Son inventeur serait un mathématicien et astronome du Vème siècle – aux alentours de la fin de l'empire romain – nommé Aryabhata.

Le zéro d'origine indienne
Le zéro d'origine indienne © AFP / BOB MARTIN FOR OIS / IOC / OIS/IOC

Il a non seulement, pour la première fois, écrit le zéro – un cercle allongé – mais il s'en est aussi servi pour figurer les décimales.

Ce qui a énormément simplifié les racines carrées ou les calculs au cube ainsi que les algorithmes. Bref, pour tous les Indiens le zéro, c'est l'Inde. Point barre. Or, il se trouve que d'autres revendiquent cette invention...

A commencer par les Mayas. Les Mayas qui représentaient le zéro sous la forme d'une carapace de tortue et qui leur servait pour calculer les cycles astrologiques. Réponse des Indiens: peut-être mais la diffusion du zéro est une affaire Indienne, passée par les arabes puis par l'Europe.

En clair, il est temps d'y mettre bon ordre, surtout en cette période d'hypernationalisme en Inde. En ce moment, le gouvernement de Narendra Modi incite les Indiens à être fiers de leur culture: yoga, médecine ayurvédique par les plantes, sanskrit et donc zéro.

Comment faire ? Il suffit de mettre en place une « task force », une sorte de commando de scientifiques, appelée « Project Zero » et chargée d'étudier les origines du zéro. Parce que si l'histoire a retenu Aryabatha, il n'a pas pu inventer ça tout seul. Des mathématiciens, des philosophes, des astrophysiciens, des archéologues et même des numismates vont donc se réunir dès le mois prochain à « Camp Zéro » pour tenter de percer le mystère des origines de ce fameux zéro.

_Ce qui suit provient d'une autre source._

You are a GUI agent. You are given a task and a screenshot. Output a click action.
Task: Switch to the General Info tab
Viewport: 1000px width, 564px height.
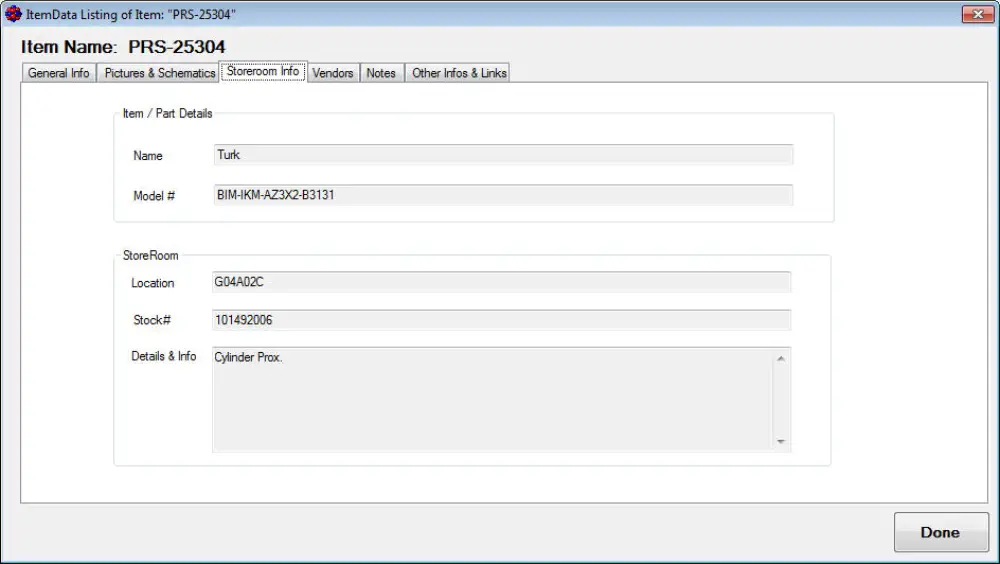[x=58, y=73]
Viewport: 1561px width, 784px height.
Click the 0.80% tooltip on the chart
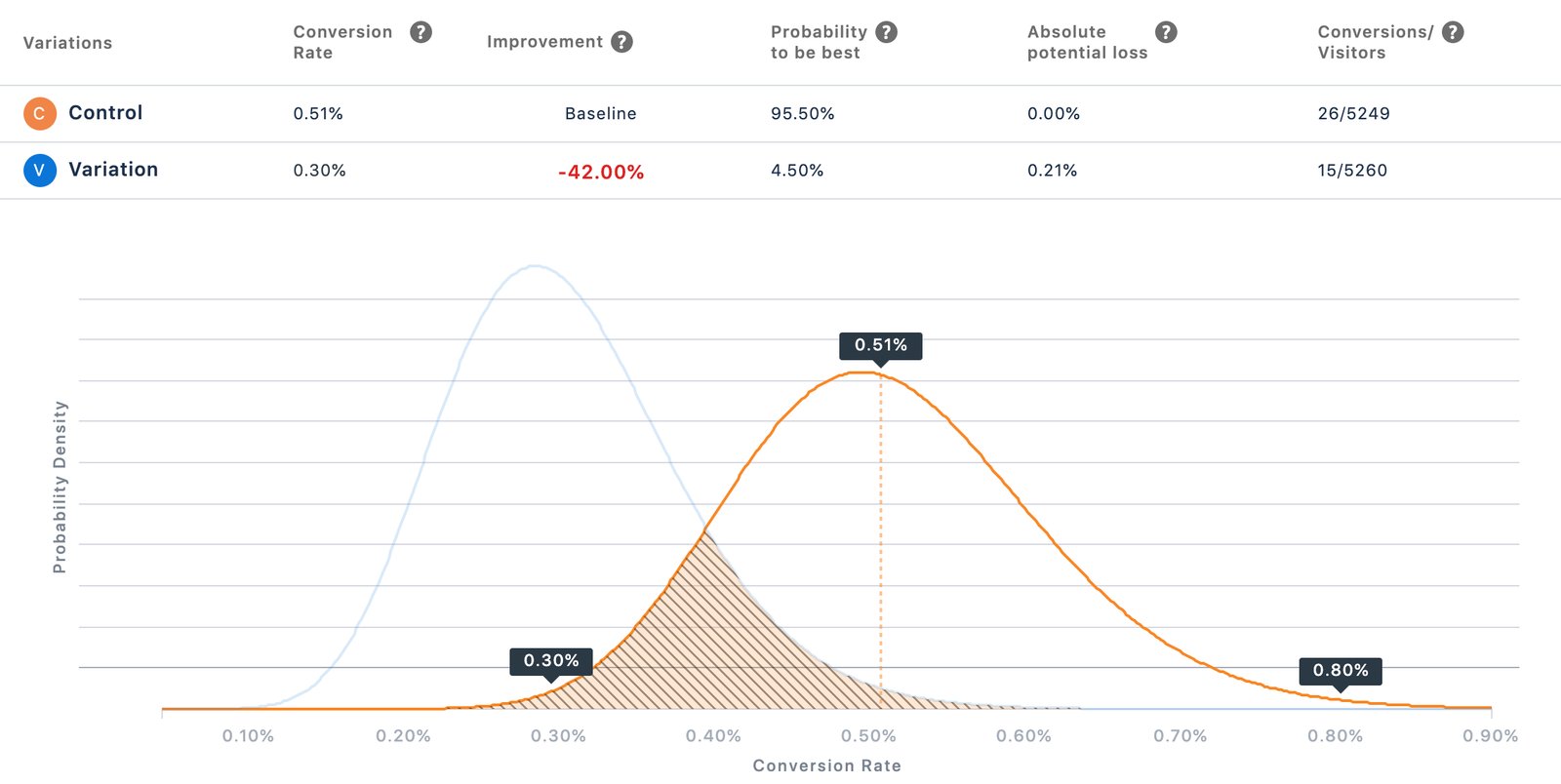click(x=1341, y=671)
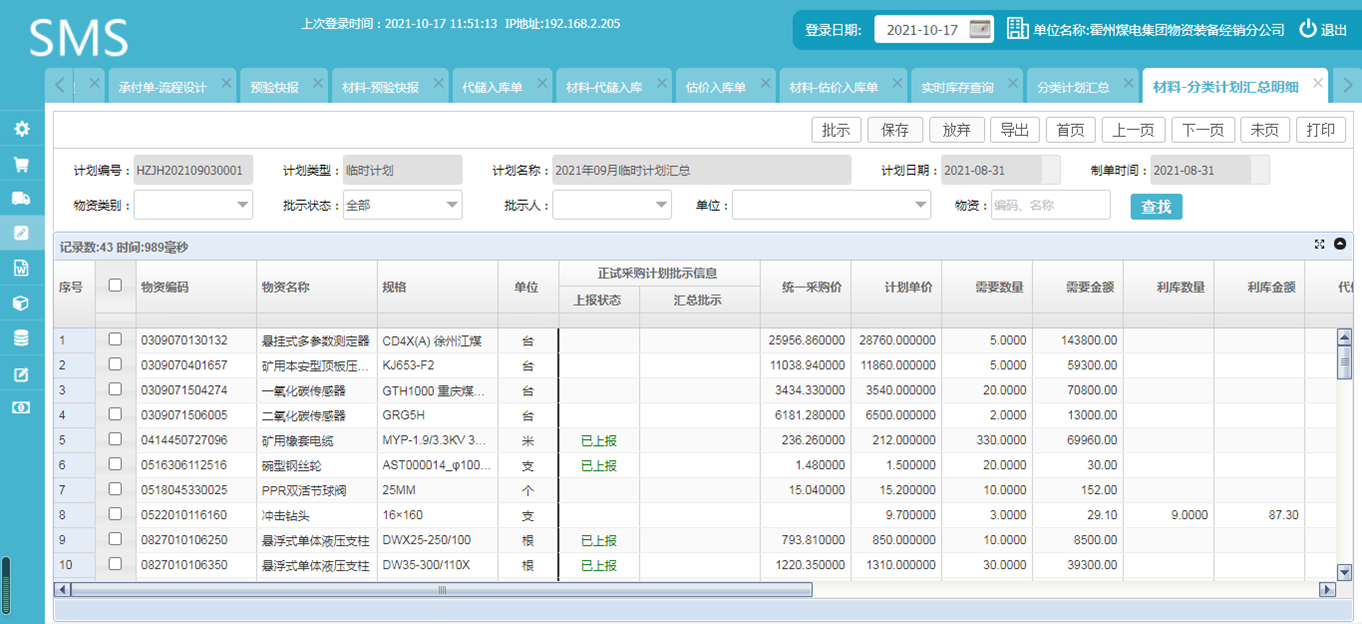The width and height of the screenshot is (1362, 624).
Task: Open the settings gear in sidebar
Action: pos(21,129)
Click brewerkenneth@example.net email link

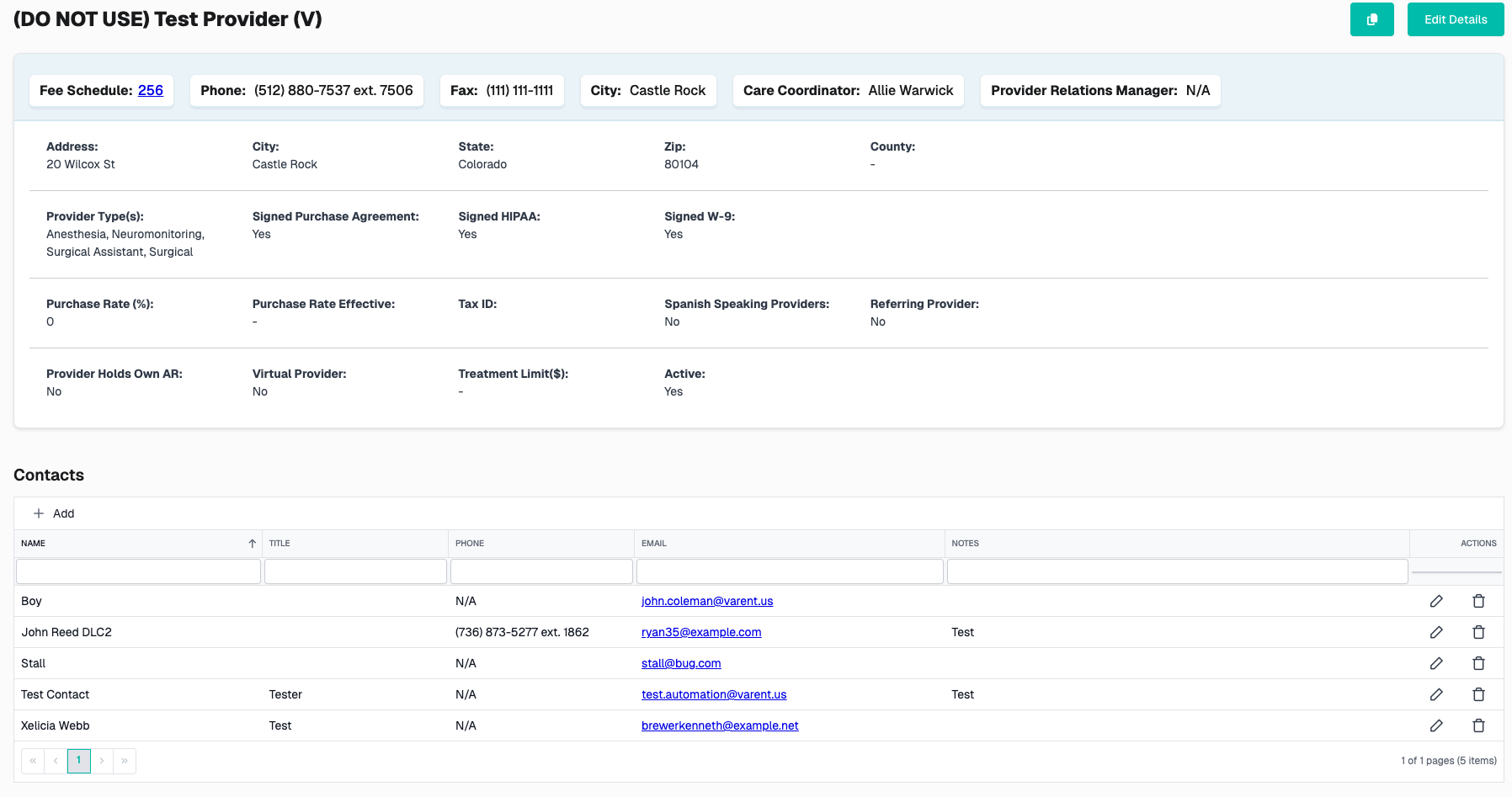pyautogui.click(x=720, y=725)
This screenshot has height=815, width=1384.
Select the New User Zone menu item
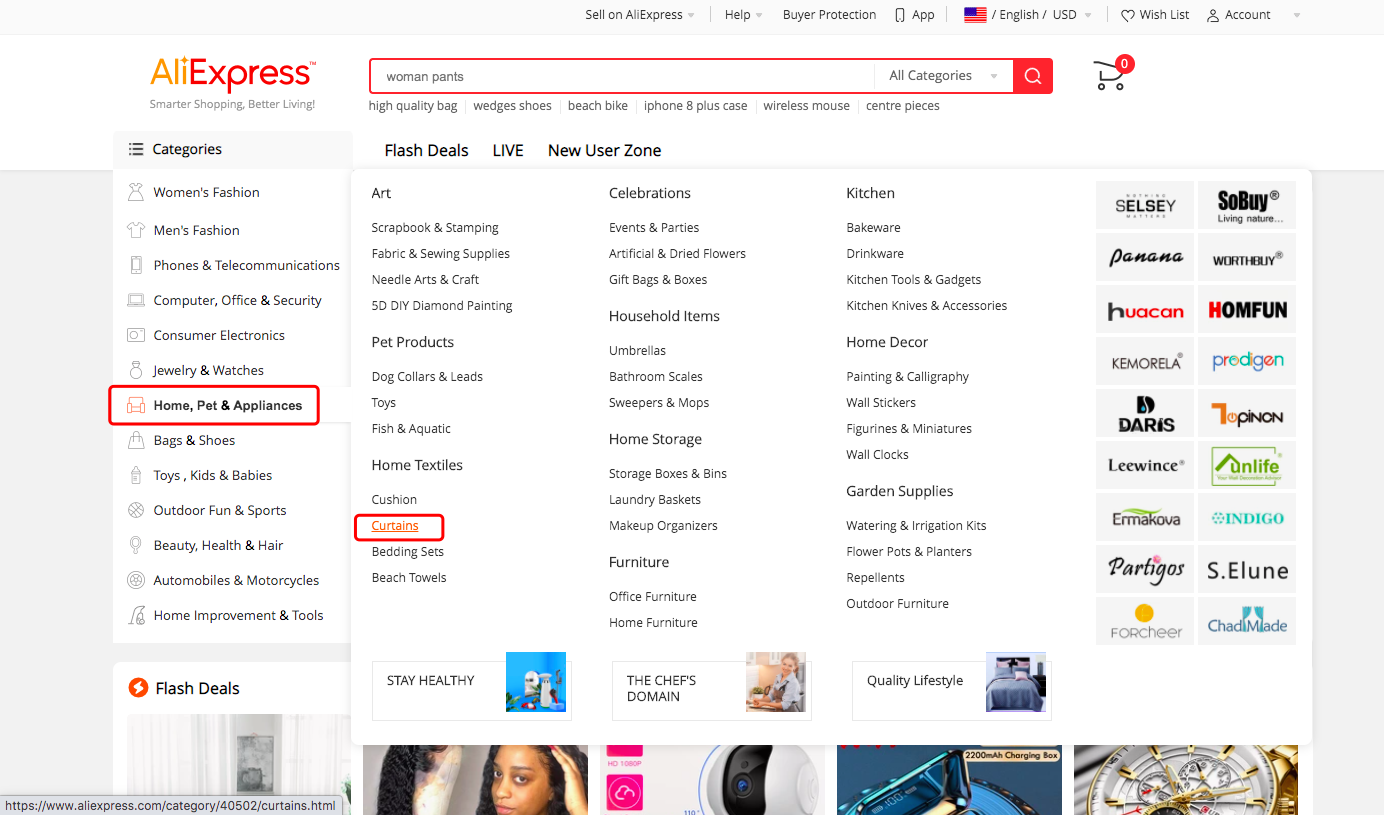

Les philosophes se pencheront sur les textes anciens bouddhistes et hindouistes qui, eux, ont introduit une forme « préalable » au zéro : le concept de « sunyata », c'est-à-dire de l'absence ou du vide, inventé et décrit au IIIème avant notre ère.

Le problème, c'est que la plupart des textes sont dispersés : ça prendra des années de débusquer le zéro avant Aryabatha. C'est exactement ce que veut Modi : des années d'articles et de chroniques parlant de l'Inde et de son apport au monde !

  • Une revue de presse autour de la crise diplomatique entre la Turquie et les Pays-Bas

Tous les quotidiens néerlandais y vont de leur une où de leur commentaires, à commencer par Het Parool qui ce matin revient sur une manifestation de 250 turcs néerlandais dispersés en plein cœur d'Amsterdam à coups de canons à eau.

Ou encore le Volkskrant avec en « une » le Premier Ministre Mark Rutte qui juge inacceptable les allusions au nazisme d'Erdogan et demande des excuses officielles à la Turquie. Le journal qui ajoute que la tension est loin d'être retombée entre les deux pays.

Enfin, le NRC Handelblatt, mettait en ligne ce matin un papier titré : « les Pays-Bas sont une cible idéale pour la Turquie : plus petite et plus digeste que l'Allemagne et aussi plus facile à perturber, quelques jours avant les élections Néerlandaises du 15 mars.

  • Du côté côté turc

Avec cet éditorial de Hürriyet intitulé : « La Turquie ne s'est jamais retrouvée dans un telle situation ». Un édito inquiet donc : « Il est vrai que les tensions actuelles servent la campagne de l'AKP, le parti d'Erdogan, qui manquait d'enthousiasme jusqu'à présent. »

« Mais, ajoute l'éditorialiste, cette mobilisation nationaliste, la Turquie risque de la payer très cher en terme d'image. Jamais un ministre turc n'avait été ainsi interdit de séjour ou déclaré persona non grata. La Turquie n'avait jamais été traitée de la sorte ».